剖析耐盐基因及其调控的分子途径是培育水稻耐盐材料的前提和基础。鉴于AP2转录因子是调控植物生长发育的重要因子，采用人工小RNA干扰技术及田间筛选方法，我们鉴定到多个AP2转录因子在水稻耐盐性中的调控功能。其中转录抑制子IDS1的干扰株系表现明显的耐盐性；生理生化检测表明IDS1负调控渗透调节物质的积累；基因表达分析表明IDS1抑制了大量胁迫相关基因的表达，且IDS1可结合渗透调节蛋白LEA3基因启动子，表明IDS1可能通过负影响渗透调节物质的积累调控水稻的耐盐性。本项目拟在以上研究基础上，采用功能缺失突变体及过表达材料剖析IDS1调控水稻的耐盐性功能、转录抑制活性；进一步结合转录组表达谱分析，剖析IDS1调控水稻耐盐性的靶基因；通过剖析IDS1与靶基因启动子结合的作用位点及靶基因启动子的顺式元件，解析IDS1调控水稻耐盐性的生化和遗传基础，以期为作物抗逆性分子育种提供新的思路和有用的基因。

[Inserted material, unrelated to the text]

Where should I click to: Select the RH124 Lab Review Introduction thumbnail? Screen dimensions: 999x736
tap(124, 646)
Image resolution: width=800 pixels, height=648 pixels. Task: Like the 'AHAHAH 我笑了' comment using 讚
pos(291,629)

土壤盐碱化问题，已经成为世界灌溉农业可持续发展的资源制约因素。水稻是我国重要的粮食作物，对水稻耐盐基因的充分挖掘并通过遗传改良提高水稻耐盐性，是保证粮食安全和改善生态环境的重要途径之一。我们前期发现，转录因子IDS1在水稻耐盐性中的调控功能。其干扰株系表现明显的耐盐性；生理生化检测表明IDS1负调控渗透调节物质的积累；基因表达分析表明IDS1抑制了大量胁迫相关基因的表达。本项目我们集中在鉴定IDS1在水稻耐盐性中的调控作用，分析IDS1的转录抑制活性，鉴定IDS1的靶标基因，鉴定 IDS1 和靶标基因启动子结合的作用位点，挖掘IDS1相互作用蛋白并阐明IDS1调控下游靶基因的分子基础。.通过项目实施，我们鉴定了IDS1在水稻耐盐应答中的作用，分析了IDS1的时空表达特性以及盐胁迫条件下IDS1的表达，同时证明了IDS1是一个转录抑制子，能抑制靶标基因的转录；我们通过EMSA、双荧光素酶系统、酵母单杂交系统等综合手段鉴定了盐应答重要基因LEA1、LEA3、SOS1是IDS1的靶标基因，并鉴定出IDS1的相互作用蛋白TPL，以及IDS1与TPL相互作用的结构域，我们还鉴定出另一个相互作用蛋白HDA1，并证明了IDS1是通过与转录抑制协同因子TPL相互作用并招募组蛋白去乙酰化酶HDA1到靶标基因的启动子上，通过改变靶标基因的乙酰化水平来抑制基因表达。.我们的部分研究结果发表在国际著名植物学杂志《植物生理学（Plant Physiology）》上。鉴于此成果是世界上首次直接揭示了植物组蛋白的乙酰化水平与植物抗逆性的直接关系，该杂志特别邀请了国际同行对我们的研究结果发表了评论，在同一期杂志上发表。IDS1是一个既参与水稻成熟又参与水稻耐盐的重要基因，因此我们找到了一个重要的、平衡产量与抗逆性的关键基因IDS1。后期我们将利用该基因挖掘水稻的耐盐潜力、利用耐盐基因资源培育水稻耐盐新品种。